I’m hoping to get some very basic advice on how to use FUDR: do you make a stock solution and dilute into the plate agar when you pour the plates, or add it as a solution to already cooled plates and let it soak in? I’m looking for very basic details such as stock solution concentrations, what you make solutions up in, final concentration that is most effective, etc.

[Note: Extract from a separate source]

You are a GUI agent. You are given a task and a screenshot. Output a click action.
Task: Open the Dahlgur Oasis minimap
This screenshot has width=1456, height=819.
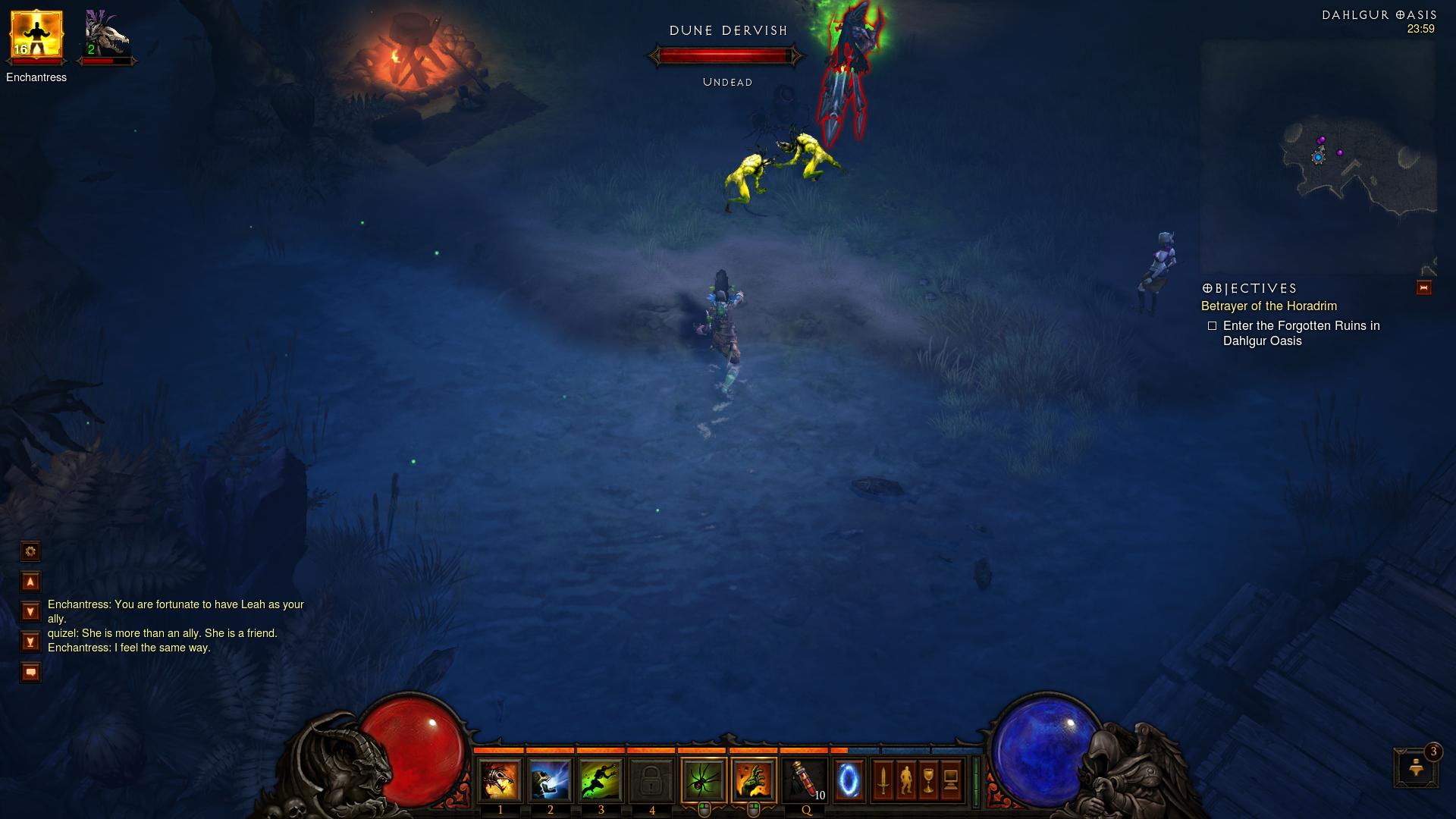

Also, if you place worms as L4s, will that allow enough time for the FUDR to inhibit all progeny production, or would you suggest placing, e.g., L1s down onto the FUDR plates?
I have used FUDR in C elegans life span experiments for a long time. I make a stock solution 10 g/L in DD H2O, and add it as a solution to hot agar(65-80 degree centigrade). The final concentration is 25mg/L(8mM). I place worms as L4s-young adults. It works well. I bought the reagents from sigma, CAS46875.
However, in my new experiments, FUDRdid not work even in 100mg/L. The fudr was also bought from sigma, CAS F0503.
Did somebody meet such a problem?
Is the FUDR sensitive to heat? When I make RNAi plates and selection plates I always wait until the agar is cool enough to keep my hand on the glassware without it being painful. Although I am forced to wait longer than I would like, I never have any problems. It would be unfortunate if it is problem this the chemical itself.